Characteristics of the market system are:
- private property - that either 'land', 'labour, 'capital' or 'entrepreneurial activity' is always assigned to some one entity
- freedom of enterprise and choice
-- that those entities can arrange their private property in combinations as they see fit
-- that those entities can make free choices under conditions of scarcity
- self-interest - that it is a western world type of model where self is at the centre and not something else.
- competition - that because of freedom of choice to enter or exit exchange and some other market conditions (e.g. many agents, similar goods and there was a fourth one that I don't remember), whatever one finds useful, there will be many offering it in exchange for what they find useful from the one. If the former is the 'buyer' and latter 'sellers', then 'sellers' will undercut each other for what they want in return for the stuff they have, with the limit being the point where 'marginal gain' and 'marginal cost' (from chapter 1) are equal.
- market and prices - this happens in the market environment. In the book there is the example of 'prices' everywhere and 'ceteris paribus'. Equally, you could think about the currency being 'fashion / popularity' and then 'price / money' would be in the 'ceteris paribus'. Ultimately for those familiar with regression analysis, all these factors could be included in such analysis where an assumed 'utility' demand schedule would be displayed.
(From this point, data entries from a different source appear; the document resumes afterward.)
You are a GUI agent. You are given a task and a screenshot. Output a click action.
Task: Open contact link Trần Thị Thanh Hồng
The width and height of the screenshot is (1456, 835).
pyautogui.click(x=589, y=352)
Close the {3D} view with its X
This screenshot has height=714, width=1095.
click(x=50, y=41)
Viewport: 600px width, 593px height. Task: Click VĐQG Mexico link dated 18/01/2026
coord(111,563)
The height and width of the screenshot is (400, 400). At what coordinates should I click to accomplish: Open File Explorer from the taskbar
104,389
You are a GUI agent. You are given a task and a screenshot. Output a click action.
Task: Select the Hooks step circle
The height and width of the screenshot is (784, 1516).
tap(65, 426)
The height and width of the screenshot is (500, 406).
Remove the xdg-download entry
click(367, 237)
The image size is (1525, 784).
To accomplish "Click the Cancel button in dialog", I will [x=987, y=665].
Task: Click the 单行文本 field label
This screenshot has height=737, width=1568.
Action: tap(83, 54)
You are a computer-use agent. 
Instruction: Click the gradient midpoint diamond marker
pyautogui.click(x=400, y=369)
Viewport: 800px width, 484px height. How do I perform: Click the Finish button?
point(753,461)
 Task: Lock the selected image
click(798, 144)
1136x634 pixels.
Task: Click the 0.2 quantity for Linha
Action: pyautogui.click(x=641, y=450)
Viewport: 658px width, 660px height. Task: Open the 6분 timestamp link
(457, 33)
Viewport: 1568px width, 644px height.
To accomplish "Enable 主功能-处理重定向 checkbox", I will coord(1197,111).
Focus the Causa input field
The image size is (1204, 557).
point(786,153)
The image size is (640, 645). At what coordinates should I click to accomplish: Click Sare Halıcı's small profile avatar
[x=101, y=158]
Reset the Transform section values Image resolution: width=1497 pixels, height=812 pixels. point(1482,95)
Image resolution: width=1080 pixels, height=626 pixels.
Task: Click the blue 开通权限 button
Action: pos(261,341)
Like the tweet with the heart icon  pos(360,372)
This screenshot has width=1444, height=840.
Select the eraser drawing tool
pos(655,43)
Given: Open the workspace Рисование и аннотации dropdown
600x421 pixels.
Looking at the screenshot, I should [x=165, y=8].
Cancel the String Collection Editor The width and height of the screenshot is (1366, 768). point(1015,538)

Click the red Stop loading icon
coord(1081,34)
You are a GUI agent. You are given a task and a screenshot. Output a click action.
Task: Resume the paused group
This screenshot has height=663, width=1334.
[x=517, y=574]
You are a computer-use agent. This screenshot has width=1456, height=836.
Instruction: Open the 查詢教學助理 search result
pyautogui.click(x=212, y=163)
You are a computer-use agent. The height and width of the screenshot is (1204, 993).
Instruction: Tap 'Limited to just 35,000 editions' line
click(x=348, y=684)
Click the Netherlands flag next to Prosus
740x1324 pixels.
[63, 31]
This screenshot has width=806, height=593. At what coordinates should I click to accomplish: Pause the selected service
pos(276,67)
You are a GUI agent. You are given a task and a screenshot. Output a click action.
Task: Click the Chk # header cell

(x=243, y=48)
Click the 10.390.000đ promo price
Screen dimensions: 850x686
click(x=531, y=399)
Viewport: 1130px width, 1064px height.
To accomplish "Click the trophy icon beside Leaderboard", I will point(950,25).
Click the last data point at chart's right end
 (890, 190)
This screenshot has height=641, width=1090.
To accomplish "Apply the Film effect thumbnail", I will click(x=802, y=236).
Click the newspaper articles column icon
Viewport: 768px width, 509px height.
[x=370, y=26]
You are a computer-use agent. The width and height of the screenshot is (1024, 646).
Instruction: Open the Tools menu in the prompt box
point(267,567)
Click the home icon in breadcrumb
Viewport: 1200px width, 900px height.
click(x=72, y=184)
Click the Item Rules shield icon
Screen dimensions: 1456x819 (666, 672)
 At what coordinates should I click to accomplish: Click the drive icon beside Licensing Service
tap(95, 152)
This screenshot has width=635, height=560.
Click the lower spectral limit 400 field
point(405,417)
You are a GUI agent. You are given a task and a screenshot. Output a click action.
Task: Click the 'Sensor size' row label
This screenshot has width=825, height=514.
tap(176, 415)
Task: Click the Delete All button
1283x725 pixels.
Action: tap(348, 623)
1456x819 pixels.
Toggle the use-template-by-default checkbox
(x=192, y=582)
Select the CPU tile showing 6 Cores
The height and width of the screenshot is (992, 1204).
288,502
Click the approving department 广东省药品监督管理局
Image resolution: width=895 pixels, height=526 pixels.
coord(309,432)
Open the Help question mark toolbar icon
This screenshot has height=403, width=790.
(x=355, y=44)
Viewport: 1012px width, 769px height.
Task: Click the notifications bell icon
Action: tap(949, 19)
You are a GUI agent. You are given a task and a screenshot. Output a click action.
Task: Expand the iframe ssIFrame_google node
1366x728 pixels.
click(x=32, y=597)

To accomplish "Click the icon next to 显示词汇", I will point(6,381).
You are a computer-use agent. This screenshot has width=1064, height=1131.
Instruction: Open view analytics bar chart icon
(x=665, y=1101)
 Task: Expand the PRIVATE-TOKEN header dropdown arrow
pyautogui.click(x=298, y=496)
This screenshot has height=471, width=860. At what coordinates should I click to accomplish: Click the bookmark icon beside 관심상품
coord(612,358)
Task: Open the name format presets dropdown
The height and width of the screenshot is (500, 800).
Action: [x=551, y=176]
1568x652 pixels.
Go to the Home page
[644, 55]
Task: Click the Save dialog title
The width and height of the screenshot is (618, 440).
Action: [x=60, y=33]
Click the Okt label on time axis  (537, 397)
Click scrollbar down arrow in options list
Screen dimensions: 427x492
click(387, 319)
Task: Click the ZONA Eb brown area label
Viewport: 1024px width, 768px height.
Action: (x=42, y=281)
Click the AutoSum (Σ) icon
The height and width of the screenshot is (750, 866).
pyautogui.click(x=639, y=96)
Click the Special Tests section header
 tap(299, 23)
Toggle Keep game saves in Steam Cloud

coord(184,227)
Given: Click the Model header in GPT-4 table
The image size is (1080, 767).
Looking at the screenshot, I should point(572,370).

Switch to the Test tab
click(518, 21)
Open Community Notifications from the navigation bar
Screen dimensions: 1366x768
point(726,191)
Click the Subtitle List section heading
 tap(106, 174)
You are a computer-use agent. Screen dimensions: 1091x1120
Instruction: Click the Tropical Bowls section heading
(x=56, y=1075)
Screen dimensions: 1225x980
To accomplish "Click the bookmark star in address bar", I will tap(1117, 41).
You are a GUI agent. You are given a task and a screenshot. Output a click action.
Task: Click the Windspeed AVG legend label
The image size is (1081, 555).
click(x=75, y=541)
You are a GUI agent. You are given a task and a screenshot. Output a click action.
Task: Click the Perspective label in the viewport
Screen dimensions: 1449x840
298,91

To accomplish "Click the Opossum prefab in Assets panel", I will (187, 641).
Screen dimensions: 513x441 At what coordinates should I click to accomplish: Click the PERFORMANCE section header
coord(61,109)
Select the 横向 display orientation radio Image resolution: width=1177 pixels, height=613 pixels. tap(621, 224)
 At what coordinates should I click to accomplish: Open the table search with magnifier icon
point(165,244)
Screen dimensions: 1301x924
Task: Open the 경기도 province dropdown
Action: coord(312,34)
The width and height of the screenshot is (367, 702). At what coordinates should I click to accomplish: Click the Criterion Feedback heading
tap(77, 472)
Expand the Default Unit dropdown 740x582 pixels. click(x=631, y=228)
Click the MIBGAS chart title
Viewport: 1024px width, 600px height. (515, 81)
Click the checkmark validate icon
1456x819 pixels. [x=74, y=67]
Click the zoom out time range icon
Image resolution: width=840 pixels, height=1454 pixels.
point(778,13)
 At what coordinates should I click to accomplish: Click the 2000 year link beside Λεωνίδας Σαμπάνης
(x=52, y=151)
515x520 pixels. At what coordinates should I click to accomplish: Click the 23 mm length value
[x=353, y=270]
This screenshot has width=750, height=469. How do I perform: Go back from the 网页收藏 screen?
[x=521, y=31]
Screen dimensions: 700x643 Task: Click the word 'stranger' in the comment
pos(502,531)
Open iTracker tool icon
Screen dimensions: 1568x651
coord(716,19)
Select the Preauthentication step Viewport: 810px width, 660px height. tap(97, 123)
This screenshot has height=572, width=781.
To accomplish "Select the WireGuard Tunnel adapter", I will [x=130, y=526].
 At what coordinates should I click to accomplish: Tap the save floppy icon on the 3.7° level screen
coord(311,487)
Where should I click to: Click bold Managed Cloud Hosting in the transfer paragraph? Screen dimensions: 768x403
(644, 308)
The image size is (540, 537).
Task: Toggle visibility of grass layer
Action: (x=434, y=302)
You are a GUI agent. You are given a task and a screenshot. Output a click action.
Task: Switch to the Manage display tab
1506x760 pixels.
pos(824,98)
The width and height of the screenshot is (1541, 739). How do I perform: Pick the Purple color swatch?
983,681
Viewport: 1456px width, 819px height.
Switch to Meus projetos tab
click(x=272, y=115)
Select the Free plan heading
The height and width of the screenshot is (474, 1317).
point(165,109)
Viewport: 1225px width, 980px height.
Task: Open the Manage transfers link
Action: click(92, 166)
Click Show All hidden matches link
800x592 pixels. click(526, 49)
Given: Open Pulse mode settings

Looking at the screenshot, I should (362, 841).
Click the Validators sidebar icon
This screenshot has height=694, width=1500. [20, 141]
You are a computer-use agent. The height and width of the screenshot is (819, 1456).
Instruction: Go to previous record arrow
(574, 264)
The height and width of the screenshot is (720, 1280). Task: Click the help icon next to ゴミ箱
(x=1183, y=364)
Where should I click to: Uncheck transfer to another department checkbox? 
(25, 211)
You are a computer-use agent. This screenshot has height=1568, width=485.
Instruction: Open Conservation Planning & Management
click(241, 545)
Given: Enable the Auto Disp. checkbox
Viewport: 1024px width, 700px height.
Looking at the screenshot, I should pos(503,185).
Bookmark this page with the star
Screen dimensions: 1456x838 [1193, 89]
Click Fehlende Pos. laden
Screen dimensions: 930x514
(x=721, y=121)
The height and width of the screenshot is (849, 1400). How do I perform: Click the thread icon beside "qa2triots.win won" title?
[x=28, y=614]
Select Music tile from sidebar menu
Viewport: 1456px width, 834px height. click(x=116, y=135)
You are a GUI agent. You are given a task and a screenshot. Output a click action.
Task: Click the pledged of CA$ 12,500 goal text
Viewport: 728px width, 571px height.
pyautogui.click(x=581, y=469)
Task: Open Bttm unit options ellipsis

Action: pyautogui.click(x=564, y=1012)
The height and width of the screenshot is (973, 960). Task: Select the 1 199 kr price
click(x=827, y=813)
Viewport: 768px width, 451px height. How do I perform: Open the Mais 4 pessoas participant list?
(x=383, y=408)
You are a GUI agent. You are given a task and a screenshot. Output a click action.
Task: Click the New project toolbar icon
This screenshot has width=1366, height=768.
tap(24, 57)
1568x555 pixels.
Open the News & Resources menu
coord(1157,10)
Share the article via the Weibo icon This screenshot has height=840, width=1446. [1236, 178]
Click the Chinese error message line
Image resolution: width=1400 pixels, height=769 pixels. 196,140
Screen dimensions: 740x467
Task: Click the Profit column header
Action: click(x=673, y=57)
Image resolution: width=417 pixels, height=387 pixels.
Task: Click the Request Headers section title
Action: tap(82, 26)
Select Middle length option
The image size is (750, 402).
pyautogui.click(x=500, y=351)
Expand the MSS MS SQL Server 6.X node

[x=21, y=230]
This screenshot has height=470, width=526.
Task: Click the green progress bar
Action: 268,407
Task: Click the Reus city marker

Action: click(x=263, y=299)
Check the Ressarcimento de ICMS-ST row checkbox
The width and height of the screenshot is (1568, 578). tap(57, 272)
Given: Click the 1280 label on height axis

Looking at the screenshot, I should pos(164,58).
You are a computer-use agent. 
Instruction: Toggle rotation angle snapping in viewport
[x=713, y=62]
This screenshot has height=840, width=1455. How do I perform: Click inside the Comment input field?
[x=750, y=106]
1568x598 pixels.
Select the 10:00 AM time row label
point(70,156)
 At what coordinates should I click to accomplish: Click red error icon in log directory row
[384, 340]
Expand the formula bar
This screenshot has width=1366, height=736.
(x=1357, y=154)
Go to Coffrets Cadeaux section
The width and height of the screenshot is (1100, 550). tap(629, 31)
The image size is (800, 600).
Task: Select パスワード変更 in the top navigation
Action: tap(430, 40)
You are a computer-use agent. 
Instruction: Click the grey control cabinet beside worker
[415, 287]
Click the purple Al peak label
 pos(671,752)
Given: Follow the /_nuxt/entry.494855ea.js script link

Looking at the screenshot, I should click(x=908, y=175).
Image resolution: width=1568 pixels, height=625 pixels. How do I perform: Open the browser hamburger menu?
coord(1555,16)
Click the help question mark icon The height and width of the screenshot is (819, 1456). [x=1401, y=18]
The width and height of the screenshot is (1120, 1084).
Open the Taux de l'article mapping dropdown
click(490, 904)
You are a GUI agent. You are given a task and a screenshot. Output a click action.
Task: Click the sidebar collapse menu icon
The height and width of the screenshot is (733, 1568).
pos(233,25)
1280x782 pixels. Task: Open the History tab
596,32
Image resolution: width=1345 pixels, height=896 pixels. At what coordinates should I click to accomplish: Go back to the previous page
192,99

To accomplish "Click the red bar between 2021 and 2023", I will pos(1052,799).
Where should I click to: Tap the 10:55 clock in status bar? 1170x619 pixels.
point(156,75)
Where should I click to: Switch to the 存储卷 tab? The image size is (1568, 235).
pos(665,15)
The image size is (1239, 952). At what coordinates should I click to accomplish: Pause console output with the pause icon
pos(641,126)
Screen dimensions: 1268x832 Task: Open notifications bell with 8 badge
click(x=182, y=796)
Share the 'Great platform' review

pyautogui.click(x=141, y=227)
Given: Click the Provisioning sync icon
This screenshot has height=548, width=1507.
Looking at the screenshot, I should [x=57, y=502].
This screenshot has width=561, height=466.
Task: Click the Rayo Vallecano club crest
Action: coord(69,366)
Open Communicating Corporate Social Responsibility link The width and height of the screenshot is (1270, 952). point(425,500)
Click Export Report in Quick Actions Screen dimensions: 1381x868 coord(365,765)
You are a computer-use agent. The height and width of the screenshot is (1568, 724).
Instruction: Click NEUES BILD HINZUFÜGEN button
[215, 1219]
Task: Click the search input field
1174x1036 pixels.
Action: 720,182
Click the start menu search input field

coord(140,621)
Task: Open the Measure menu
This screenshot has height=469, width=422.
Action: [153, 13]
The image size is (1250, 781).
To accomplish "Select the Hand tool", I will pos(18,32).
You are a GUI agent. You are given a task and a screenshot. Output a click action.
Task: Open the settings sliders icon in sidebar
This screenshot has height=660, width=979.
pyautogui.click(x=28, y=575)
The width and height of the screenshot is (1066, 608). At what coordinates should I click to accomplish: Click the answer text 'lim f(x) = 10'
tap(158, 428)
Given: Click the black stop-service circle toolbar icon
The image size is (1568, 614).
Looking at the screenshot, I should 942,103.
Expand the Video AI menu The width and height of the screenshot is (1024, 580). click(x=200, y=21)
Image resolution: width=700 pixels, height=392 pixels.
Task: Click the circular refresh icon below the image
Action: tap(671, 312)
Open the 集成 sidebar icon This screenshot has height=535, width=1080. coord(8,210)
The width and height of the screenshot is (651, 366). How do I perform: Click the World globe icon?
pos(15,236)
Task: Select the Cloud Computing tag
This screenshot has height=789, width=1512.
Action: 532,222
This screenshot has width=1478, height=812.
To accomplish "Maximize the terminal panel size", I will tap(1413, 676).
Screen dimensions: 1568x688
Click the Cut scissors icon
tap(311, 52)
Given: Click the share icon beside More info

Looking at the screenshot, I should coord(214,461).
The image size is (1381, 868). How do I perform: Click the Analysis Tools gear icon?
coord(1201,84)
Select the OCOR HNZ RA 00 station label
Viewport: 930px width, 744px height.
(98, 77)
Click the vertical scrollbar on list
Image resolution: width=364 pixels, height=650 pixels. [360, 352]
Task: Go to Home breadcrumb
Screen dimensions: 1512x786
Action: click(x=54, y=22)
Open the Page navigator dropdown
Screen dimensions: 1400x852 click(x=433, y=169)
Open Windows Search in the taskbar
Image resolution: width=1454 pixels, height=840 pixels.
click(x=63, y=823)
- technology and capital goods - climbing up the ladder of complexity and leverage as per
Meadows on Leverage Points
- specialization and resulting division of labour (also geographic specialization) - this builds on CCCCCC and comparative advantage
- use of money - it is perhaps risky and potentially contentious but I would think of using money in 'barter' terms, I would not give money that much of a special status. On a spectrum, it is more liquid and less useful other than a medium of exchange. It has some uses, store of value being one. Persuasive power as it moves the FIRE movement. You have to pay taxes in it. measuring stick to compare with the johnses. I am not particularly attached to these views and open to debate this.
- active but limited government - to fix normative (AQAL 'left') 'market failures'. Consequently there are (AQAL 'right') 'government failures.
Five fundamental questions are:
- what will be produced - whatever agents choose to bring most utility compared to other opportunities.
- how will the goods and services be produced - in a way that optimizes for opportunity cost of not producing and keeping status quo / doing something else.
- who will get the output - those who offer utility at the margin in the market exchange.
- how will the system accommodate change - change of the overall utility of a good; less / more of it will be available on the exchange
- how will the system promote progress - through know-how and more stuff. ERE is excellent at promoting progress through know-how.
The Circular Flow Model:
- household is presented as a unit that outputs raw ingredients (land, labour and entrepreneurial ability) or capital (if they own it, so there's a feedback loop here) in exchange for a medium of exchange (here money) and in turn exchanges the medium for the above again. Come to think of it, businesses are not much different, barring some legal differences.
- I would see 'consumer goods' from the 'product market' as an 'overhead' for running a household, much like there is an 'overhead' to running a business. Thus the 'product market' is the 'resource market' for households. In my view, this could be reduced to any two entities exchanging in market conditions.
How the market system deals with risk:
- is about how to manage the fact that due to (un)known (un)knowns I might get less utility in exchange for more utility.
- often agents lock in and externalize risk, this is done by getting a salaried job contract, relying on state pension, buying annuity or generally getting insured. The risk is still there, but externalized. It feels better to many. Those who like looking under the hood can build a DIY hedge system, this is ERE or 'competent man'.